The impromptu searches have become increasingly divisive, with a contingent of state and city elected officials and organizations recently traveling to Washington, D.C., to raise awareness. They met with U.S. Department of Justice officials about opening an investigation into potential racial discrimination.
In his speech on Sunday, the mayor said that although the city’s murder rate this year could be the lowest ever, based on current statistics, 10 people still lost their lives in the first week of June. And all 10 were black or Hispanic young men.
“In all likelihood, sadly, there will be more murders this coming week and most of them will be black or Hispanic,” the mayor said, according to a transcript. “But I do not accept the idea that black and Hispanic communities will inevitably suffer higher rates of violence than other parts of the city.”
Later in his speech, the mayor said that the city will not tolerate racial profiling and pointed to a September 2011 internal order from NYPD Commissioner Raymond W. Kelly prohibiting racial profiling.
Police make more stops in Brownsville and East New York “not because of race; it is because of crime,” the mayor said, adding that steps have been taken by the NYPD, including new training and audits of stop-and-frisk data by the executive officer of each precinct to improve how the searches are conducted.
The searches are making a difference, he emphasized, listing weapons produced last year including 780 guns.
“By making it ‘too hot to carry,’ the NYPD is preventing guns from being carried on our streets,” the mayor said. “That’s our goal: preventing violence before it occurs, not responding to victims after the fact.”
Later, the church’s pastor, Bishop A.D. Lyons told Reuters, “We have a lot of police who don’t want to be in Brownsville, and they have an attitude when they come into Brownsville and you’ve got to deal with that.
“They walk by you, and they won’t speak, and they have an attitude,” he added. “I’ve been trying to get them to come into the sanctuary and just show up, show that we’re friends.”
The reform detailed by the mayor on Sunday and the NYPD in September, and again in May in a letter to City Council Speaker Christine Quinn, has not pleased opponents of the way stop-and-frisk searches are currently used.
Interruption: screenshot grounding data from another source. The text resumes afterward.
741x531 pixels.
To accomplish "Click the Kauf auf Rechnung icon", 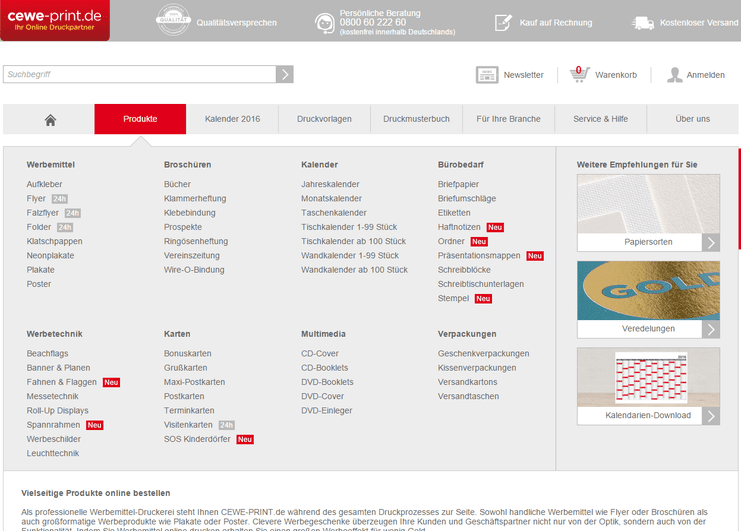I will 502,22.
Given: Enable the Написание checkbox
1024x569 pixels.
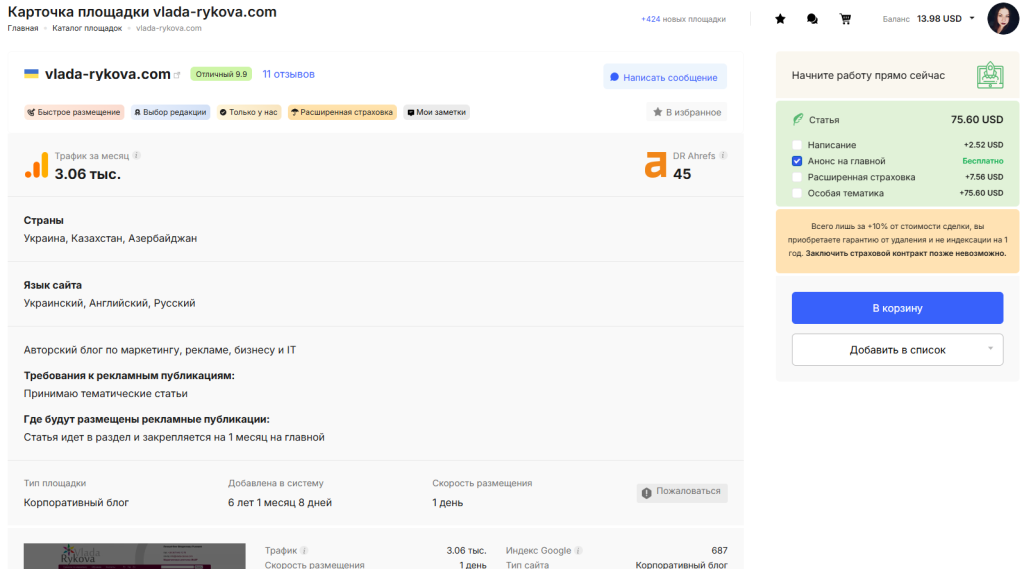Looking at the screenshot, I should (797, 145).
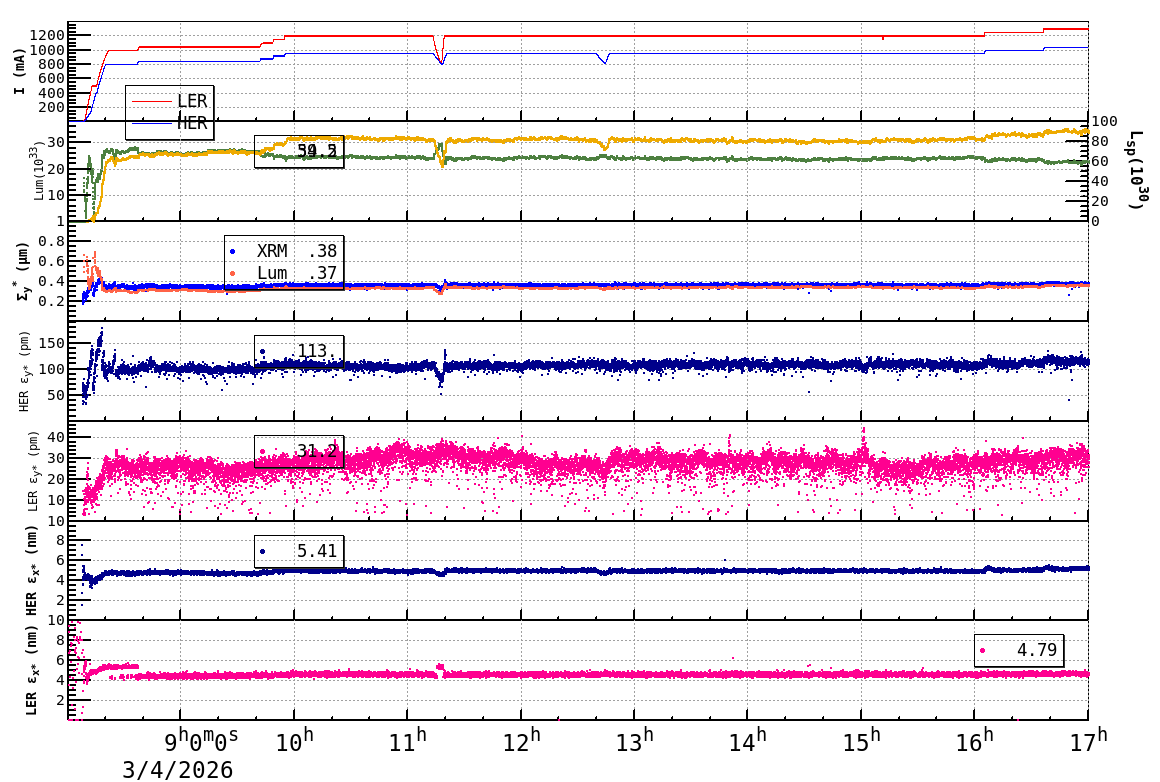Click the blue HER current dip before 13h

point(604,60)
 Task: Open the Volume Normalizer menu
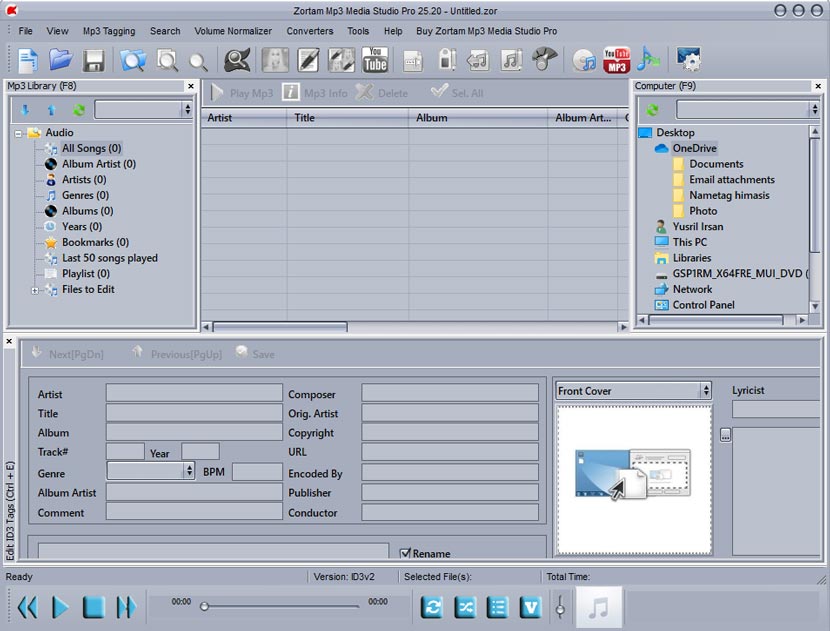(232, 31)
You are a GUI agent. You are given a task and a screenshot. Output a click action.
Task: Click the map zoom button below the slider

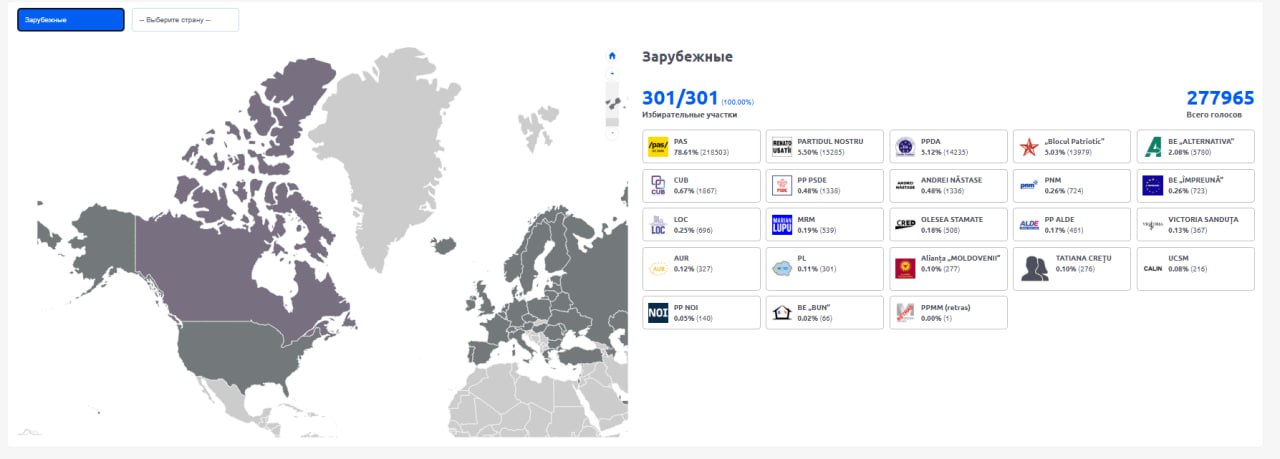[612, 131]
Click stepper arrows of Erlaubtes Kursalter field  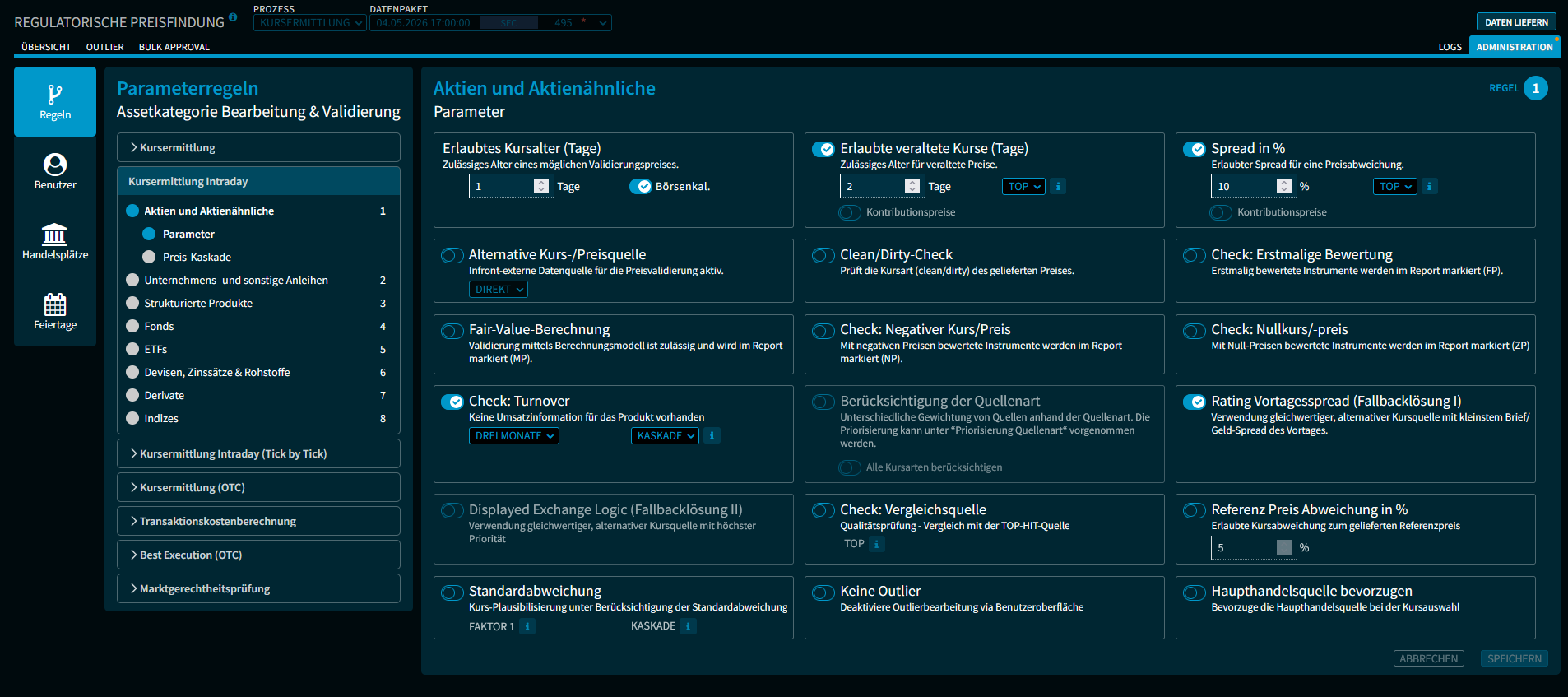[541, 187]
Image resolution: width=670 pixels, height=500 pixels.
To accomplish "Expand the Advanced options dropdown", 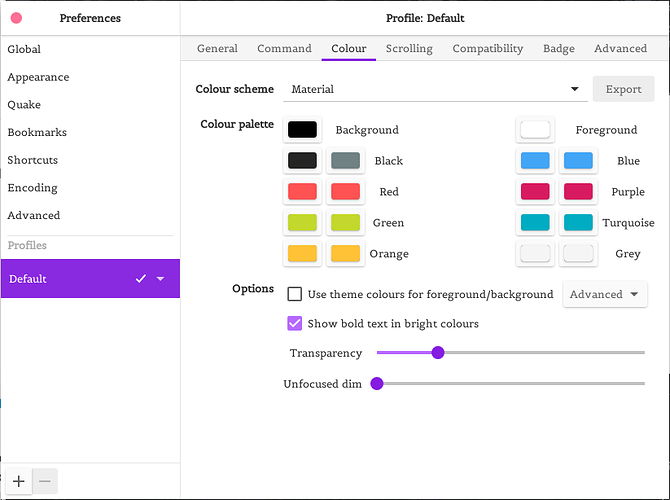I will [x=605, y=294].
A judge in May approved a stop-and-frisk class action lawsuit that accuses the NYPD of racially profiling those who are stopped. The class action status allows all persons who believe they were unlawfully stopped and frisked since January 2005 to be plaintiffs in the lawsuit. Several other lawsuits have been filed as well.
The New York Civil Liberties Union, one of the opponents of the current use of stop and frisk, has a Father’s Day march planned against the policy next Sunday.